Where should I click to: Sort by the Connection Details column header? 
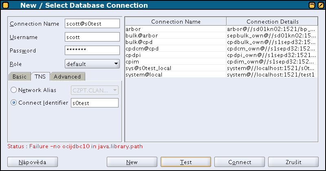(x=272, y=22)
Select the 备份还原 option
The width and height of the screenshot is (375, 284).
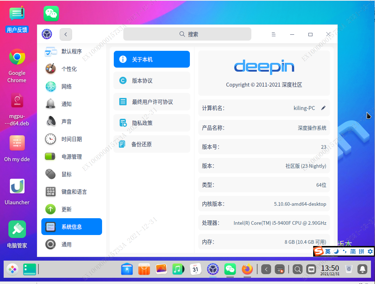(151, 144)
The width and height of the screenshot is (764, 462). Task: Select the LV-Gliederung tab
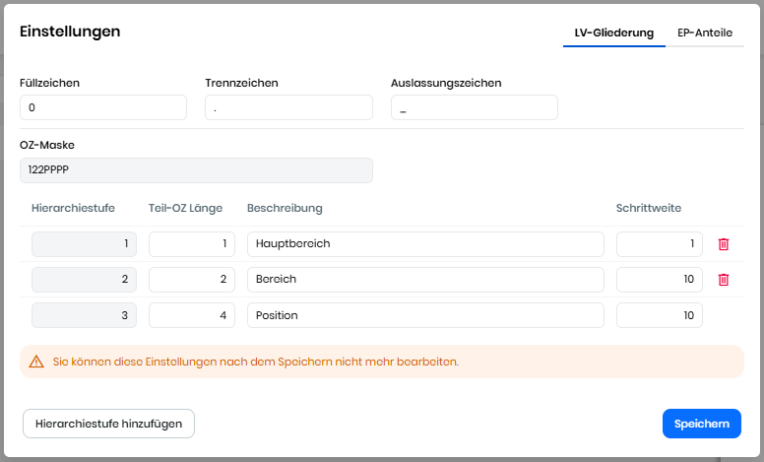pyautogui.click(x=614, y=33)
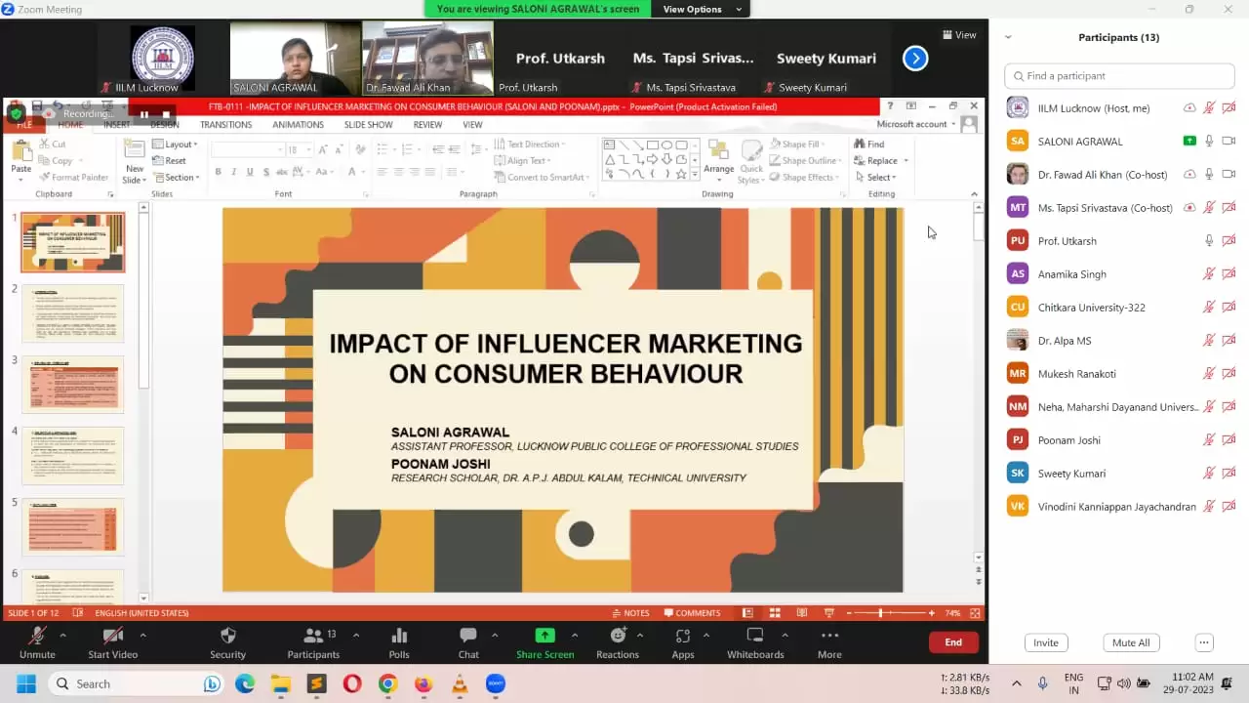Pause the meeting recording
1249x703 pixels.
click(144, 114)
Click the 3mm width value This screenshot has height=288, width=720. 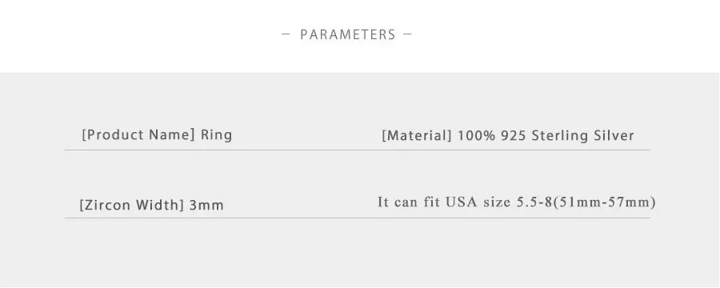pyautogui.click(x=206, y=205)
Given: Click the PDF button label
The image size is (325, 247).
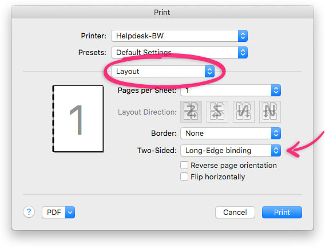Looking at the screenshot, I should (54, 213).
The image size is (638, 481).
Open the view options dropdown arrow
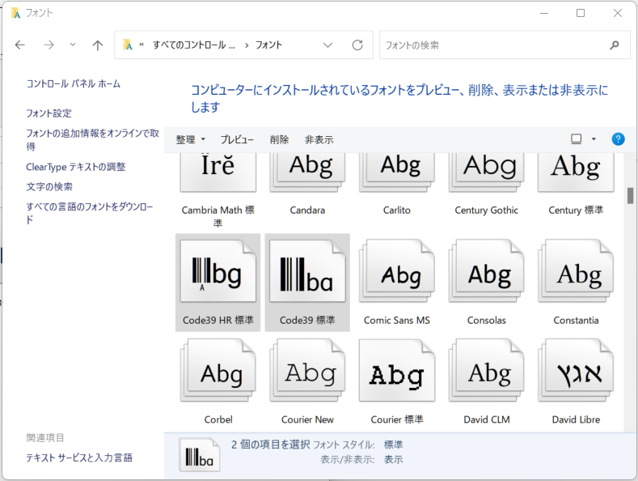[594, 139]
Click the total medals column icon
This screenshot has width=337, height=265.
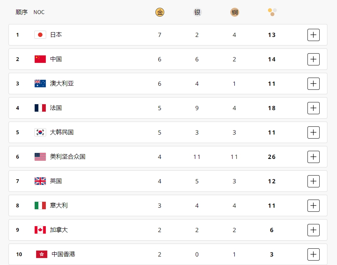[272, 12]
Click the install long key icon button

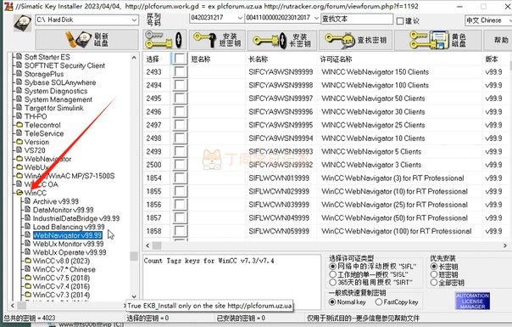point(281,40)
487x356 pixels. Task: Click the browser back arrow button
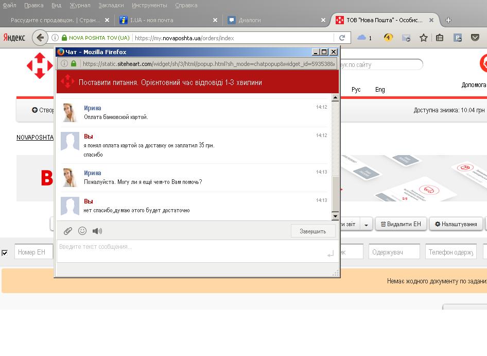[40, 38]
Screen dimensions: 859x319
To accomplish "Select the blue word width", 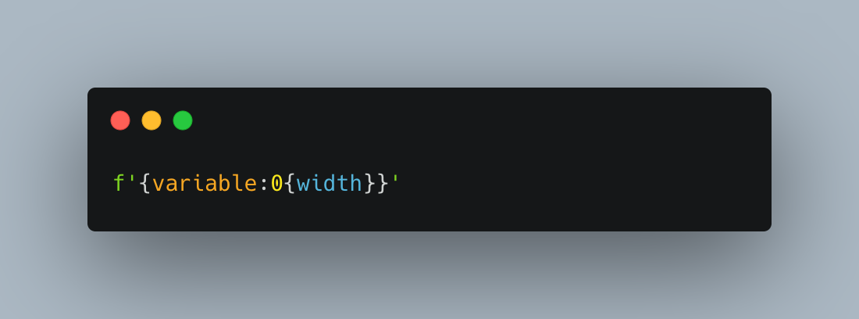I will point(330,183).
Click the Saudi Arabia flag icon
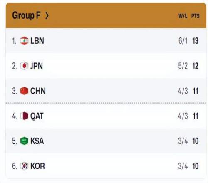Viewport: 208px width, 183px height. (24, 141)
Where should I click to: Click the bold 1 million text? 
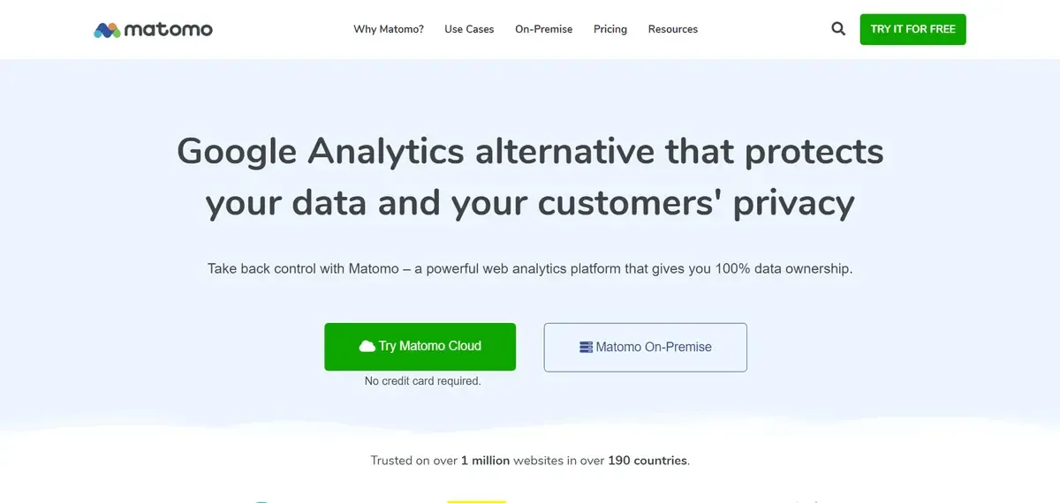click(x=485, y=461)
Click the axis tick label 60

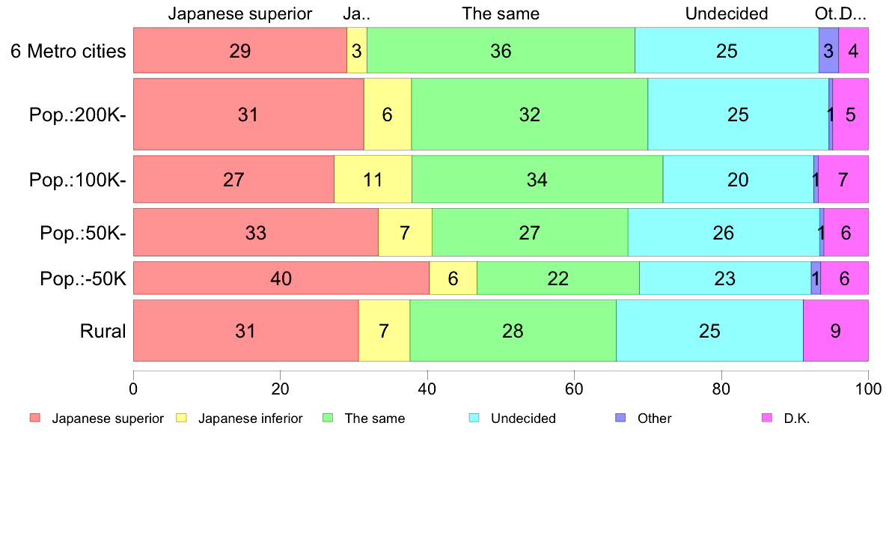[575, 389]
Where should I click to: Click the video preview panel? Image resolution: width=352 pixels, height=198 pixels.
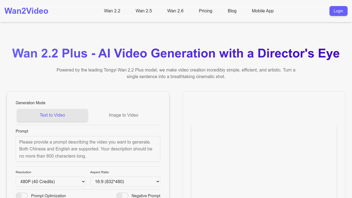[264, 110]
┄┄┄┄┄┄┄┄┄┄
▶ [The task] Using the material above, restate word for word the lines from the line that has "Click the axis tick label 60" to the last line, inclusive, with pictures omitted.

▶ [Solution to this problem]
Click the axis tick label 60

[575, 389]
Where should I click to: Click the video preview panel? Image resolution: width=352 pixels, height=198 pixels.
[264, 110]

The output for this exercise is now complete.